Every record must come back exactly as given.

※ ※ ※

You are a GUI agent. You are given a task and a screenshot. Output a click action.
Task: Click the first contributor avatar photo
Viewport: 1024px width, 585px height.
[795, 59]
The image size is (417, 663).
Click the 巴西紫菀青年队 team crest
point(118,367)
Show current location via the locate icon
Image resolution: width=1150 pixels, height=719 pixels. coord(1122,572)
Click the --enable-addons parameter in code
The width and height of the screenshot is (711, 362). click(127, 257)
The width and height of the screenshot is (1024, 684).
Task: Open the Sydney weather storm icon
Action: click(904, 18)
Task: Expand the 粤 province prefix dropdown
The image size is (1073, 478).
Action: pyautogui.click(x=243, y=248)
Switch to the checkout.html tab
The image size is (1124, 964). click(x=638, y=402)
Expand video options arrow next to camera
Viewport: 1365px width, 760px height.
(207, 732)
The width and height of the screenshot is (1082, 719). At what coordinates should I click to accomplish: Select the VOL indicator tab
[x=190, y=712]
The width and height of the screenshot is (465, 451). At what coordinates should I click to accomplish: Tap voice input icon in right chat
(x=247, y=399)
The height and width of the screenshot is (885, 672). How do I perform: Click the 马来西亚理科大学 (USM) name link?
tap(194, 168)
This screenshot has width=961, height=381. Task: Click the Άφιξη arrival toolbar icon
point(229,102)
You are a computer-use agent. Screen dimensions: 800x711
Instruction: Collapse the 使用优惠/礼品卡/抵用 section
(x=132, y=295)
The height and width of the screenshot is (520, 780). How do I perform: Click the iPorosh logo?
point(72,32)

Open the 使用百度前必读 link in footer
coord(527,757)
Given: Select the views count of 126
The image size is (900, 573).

※ ※ ※

* [Exercise answer]:
You are a GUI agent. You are given a task and a screenshot. Output a click action.
Task: Click the first contributor avatar photo
Viewport: 1024px width, 585px height.
[795, 59]
The image size is (417, 663).
Click the 巴西紫菀青年队 team crest
point(118,367)
Show current location via the locate icon
Image resolution: width=1150 pixels, height=719 pixels. coord(1122,572)
Click the --enable-addons parameter in code
The width and height of the screenshot is (711, 362). click(127, 257)
The width and height of the screenshot is (1024, 684).
Task: Open the Sydney weather storm icon
Action: click(904, 18)
Task: Expand the 粤 province prefix dropdown
The image size is (1073, 478).
Action: pyautogui.click(x=243, y=248)
Switch to the checkout.html tab
The image size is (1124, 964). click(x=638, y=402)
Expand video options arrow next to camera
Viewport: 1365px width, 760px height.
(207, 732)
The width and height of the screenshot is (1082, 719). At what coordinates should I click to accomplish: Select the VOL indicator tab
[x=190, y=712]
The width and height of the screenshot is (465, 451). At what coordinates should I click to accomplish: Tap voice input icon in right chat
(x=247, y=399)
The height and width of the screenshot is (885, 672). How do I perform: Click the 马来西亚理科大学 (USM) name link?
tap(194, 168)
This screenshot has width=961, height=381. Task: Click the Άφιξη arrival toolbar icon
point(229,102)
You are a computer-use agent. Screen dimensions: 800x711
Instruction: Collapse the 使用优惠/礼品卡/抵用 section
(x=132, y=295)
The height and width of the screenshot is (520, 780). How do I perform: Click the iPorosh logo?
point(72,32)

Open the 使用百度前必读 link in footer
coord(527,757)
Given: Select the views count of 126
The image size is (900, 573).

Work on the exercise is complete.